• What you need to do
Copy everything in the records, character for character, except images.

── Provided material ──

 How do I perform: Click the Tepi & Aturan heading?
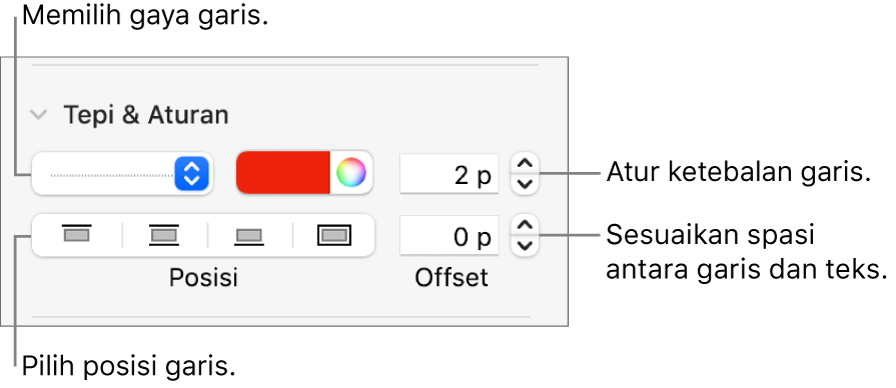tap(146, 115)
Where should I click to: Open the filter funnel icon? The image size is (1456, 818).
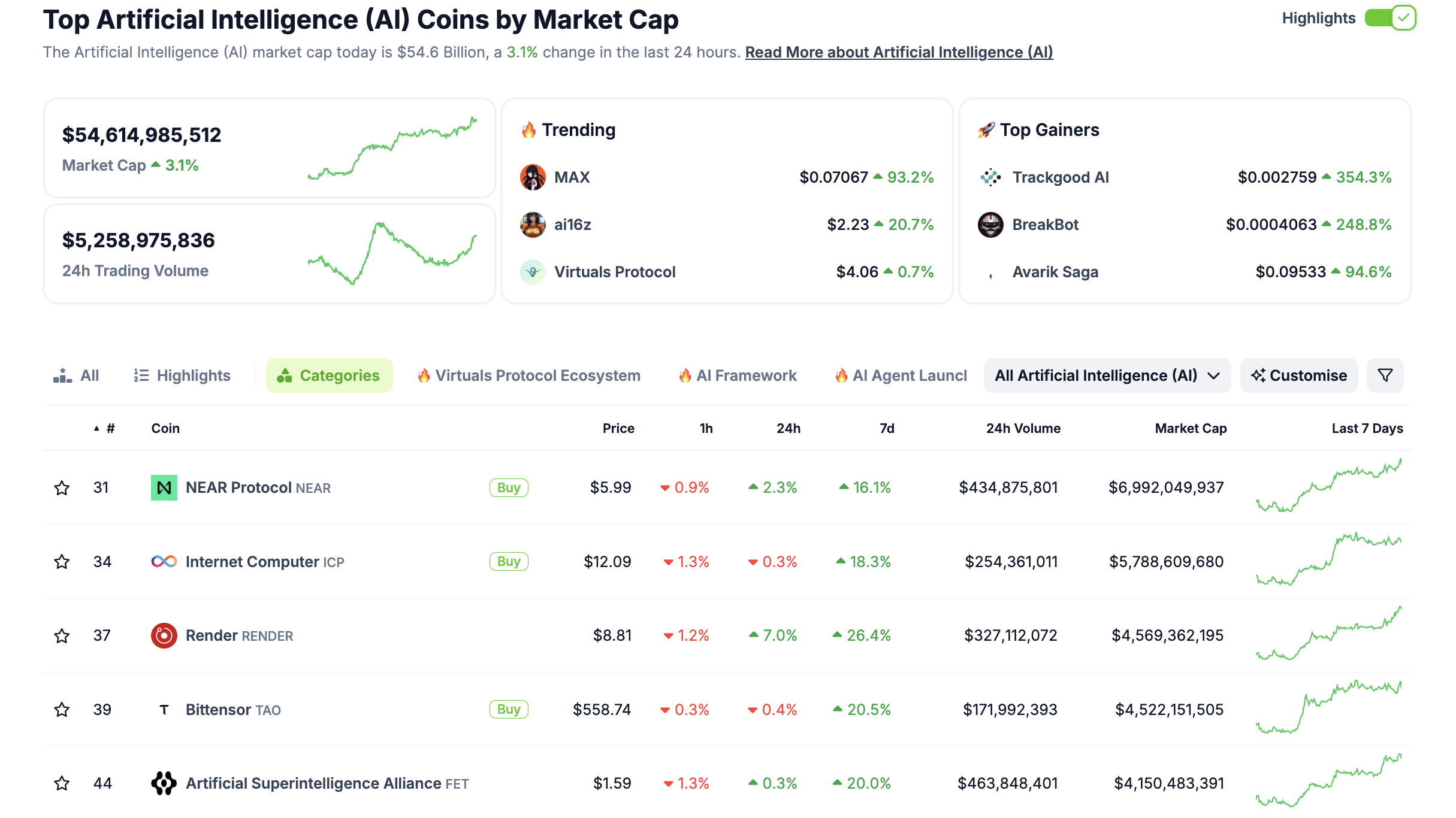(x=1385, y=375)
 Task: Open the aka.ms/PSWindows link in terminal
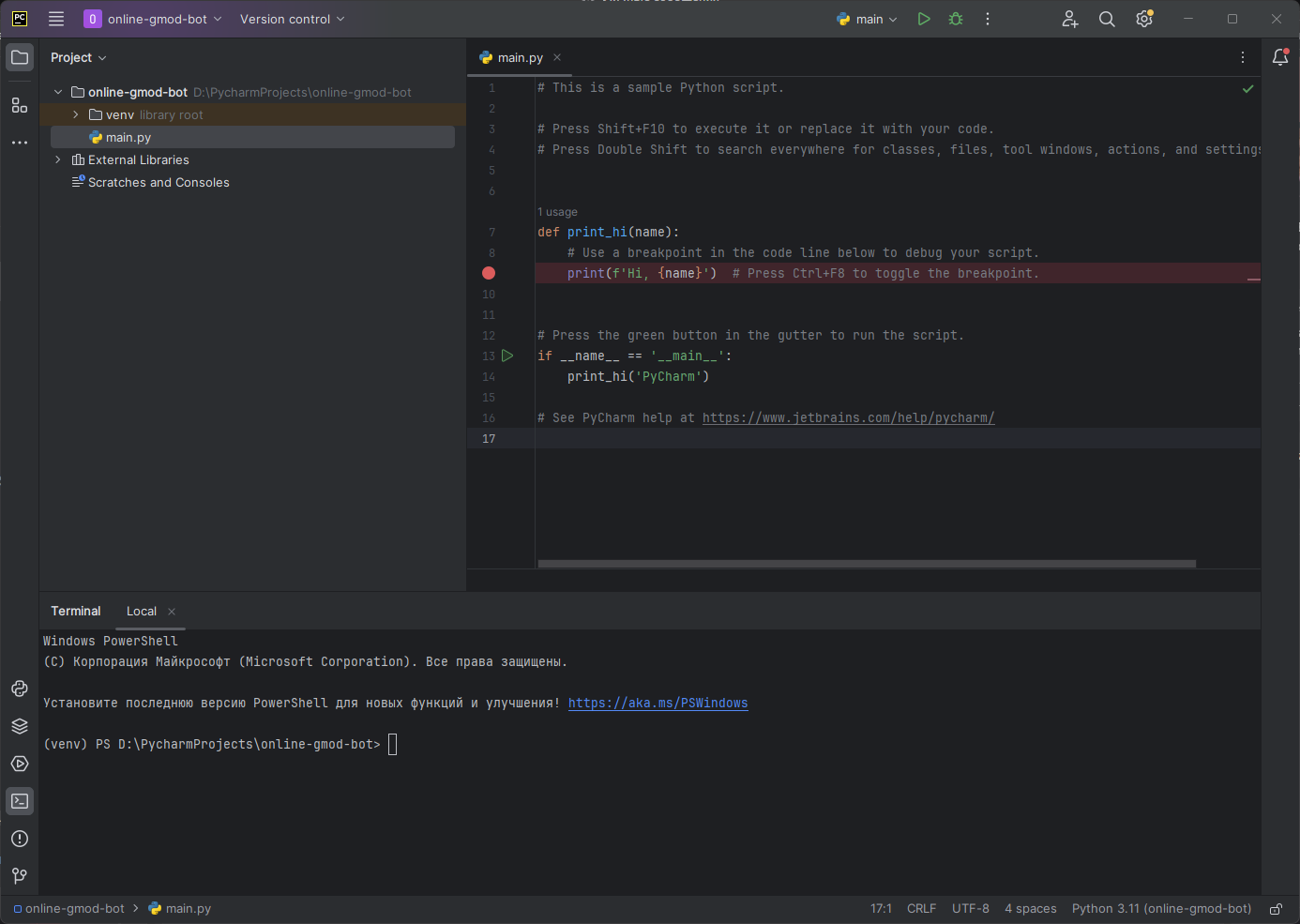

───

• Task result
 How do I perform: Click the Tepi & Aturan heading?
tap(146, 115)
Where should I click to: Open the filter funnel icon? The image size is (1456, 818).
(x=1385, y=375)
 Task: Open the aka.ms/PSWindows link in terminal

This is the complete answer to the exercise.